Figure 4. Identification of profibrotic macrophage phenotypes in intestinal fibrosis.

(A) UMAP plots of the subclustered myeloid cells in the nonfibrotic and fibrotic states. (B) Dot plots of the representative markers of subclustered myeloid cells. The average gene expression levels and percentage of cells expressed are shown by dot color and size, respectively. (C) Comparison of frequencies of CXCL9⁺ macrophages and MRC1⁺ macrophages of myeloid cells in paired fibrotic intestinal samples (n = 6) and nonfibrotic intestinal samples (n = 6). Statistical differences were determined by paired t tests. (D) Representative flow cytometry plots of CXCL9⁺ macrophages and MRC1⁺ macrophages in fibrotic and nonfibrotic mucosa samples.

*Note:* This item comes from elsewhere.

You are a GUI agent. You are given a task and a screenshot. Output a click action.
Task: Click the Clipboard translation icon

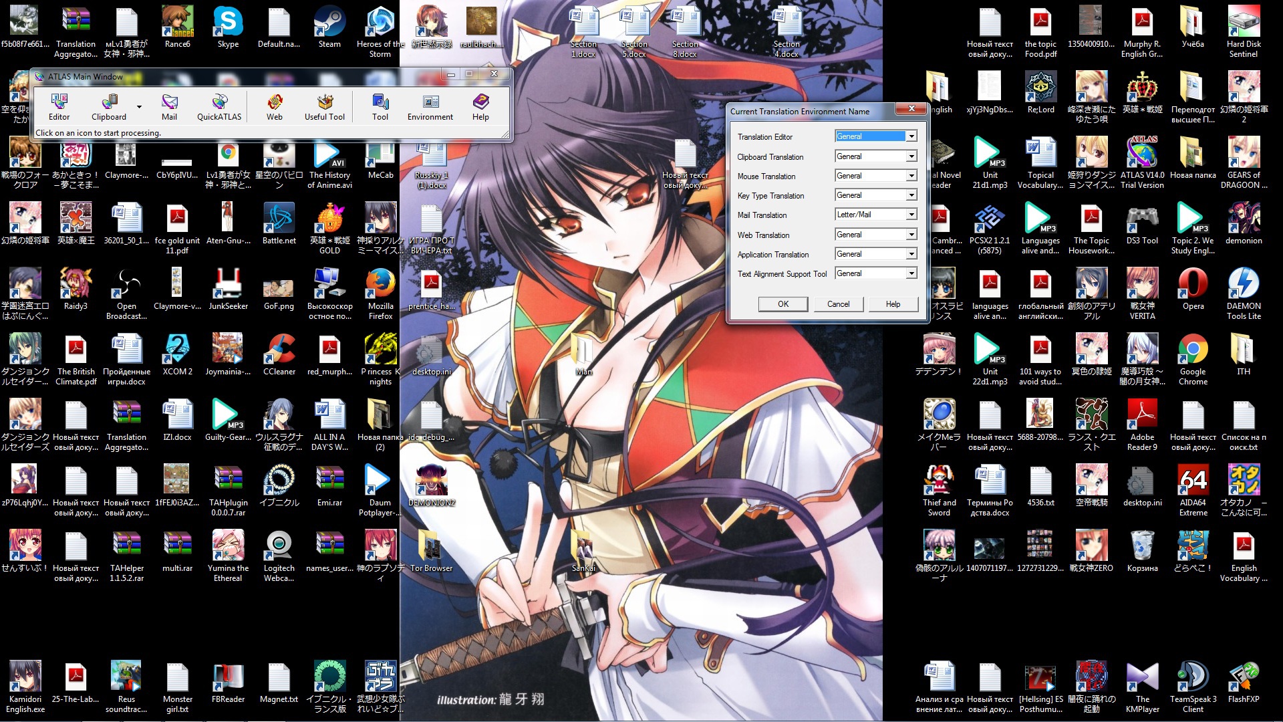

The gating strategies for MSCs are shown in Supplemental Figure 5F. (E) Flow cytometry analysis revealed the proportion variation in CXCL9⁺ macrophages and MRC1⁺ macrophages to CD45⁺ live cells in fibrotic and nonfibrotic sites. The points corresponding to the paired samples (n = 6) in the graph are connected. Statistical differences were determined by paired t tests. (F) Heatmap showing the correlation between the percentages of total macrophages and macrophage subsets and FAP⁺ fibroblasts across 12 scRNA-Seq samples. (G) Heatmap showing the gene signature correlation between total macrophages and macrophage subsets and FAP⁺ fibroblasts in an RNA-Seq dataset (GSE192786, n = 40).